The Dealer is the Devil
Page 29
During the 1970s and early 1980s The Company gallery in Perth was managed by Mary Macha. The Company was already the most important conduit through which Kimberley arts found their way into the national market. It was during her visit to the Kimberley in 1981 with field worker Don McLeod that Macha first saw painted boards by Paddy Jaminji at Turkey Creek. This was the same year that some people, including Neil McLeod (no relation to Don) insist Rover Thomas first painted in his own right.

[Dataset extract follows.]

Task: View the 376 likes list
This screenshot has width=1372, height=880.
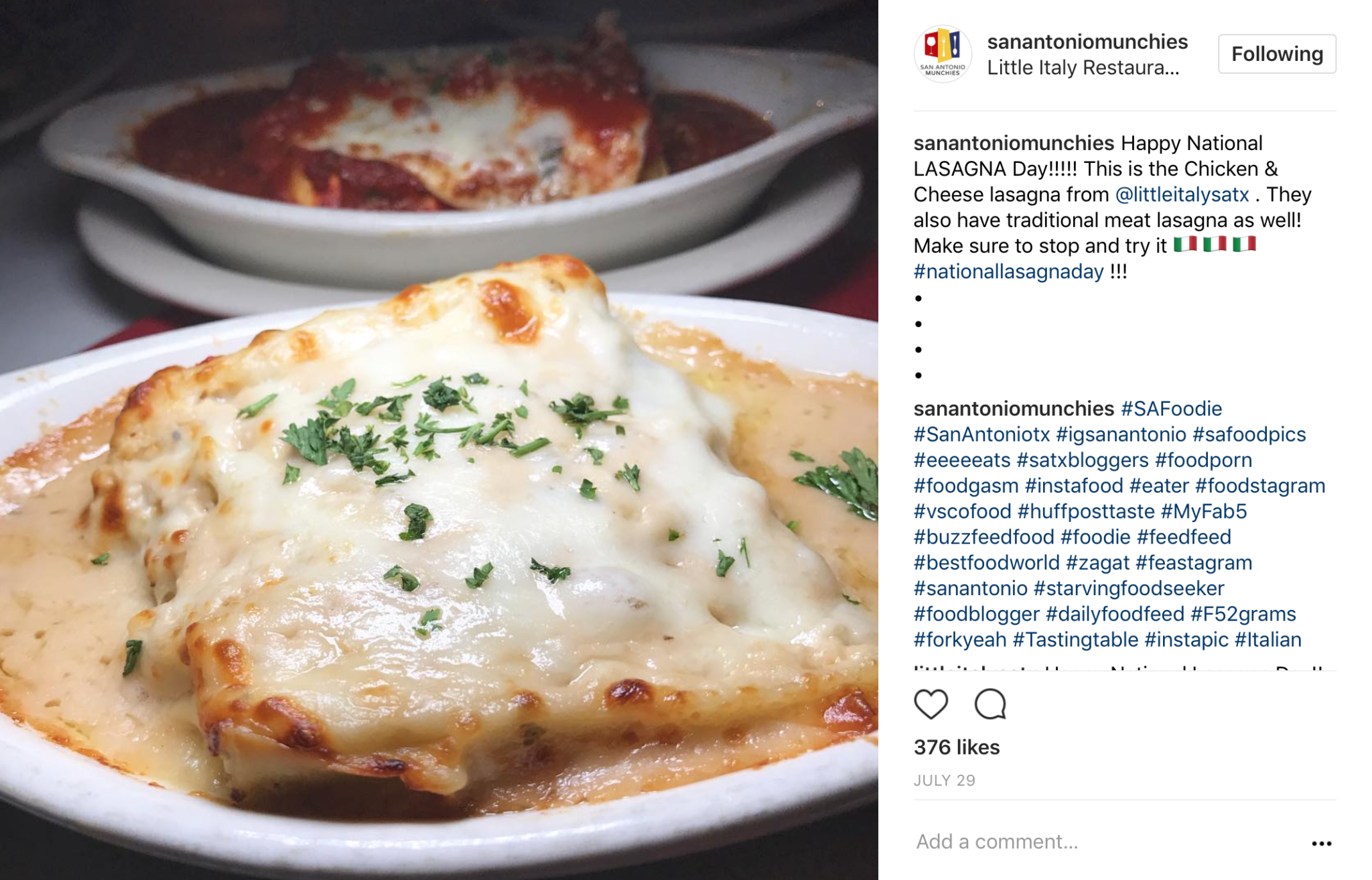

There is no question that Paddy Jaminji was painting well before this time. He was the major painter and instigator of the East Kimberley movement though his role has been overshadowed by Rover’s phenomenal success. Jaminji’s early storyboards made specifically for the Gurrir Gurrir corroboree were painted in earth pigments on housing debris, pieces of formica, wall panelling and wood from old packing cases. Performed as musical theatre, the Gurrir Gurrir dance and song ceremony was open to the general public. The painted storyboards were carried on the shoulders of the participants and presented to the audience like the frames from an animated film. Traditionally, Kimberley dancers wore elaborate stylised headdresses which depicted climatic phenomena like clouds and rainbows, Dreaming sites, and other related places and events. By replacing the headdress with painted boards, the Warmun artists were able to reinvent an ancient ritual. It was a brilliant example of the vitality of Kimberley cultural exchange.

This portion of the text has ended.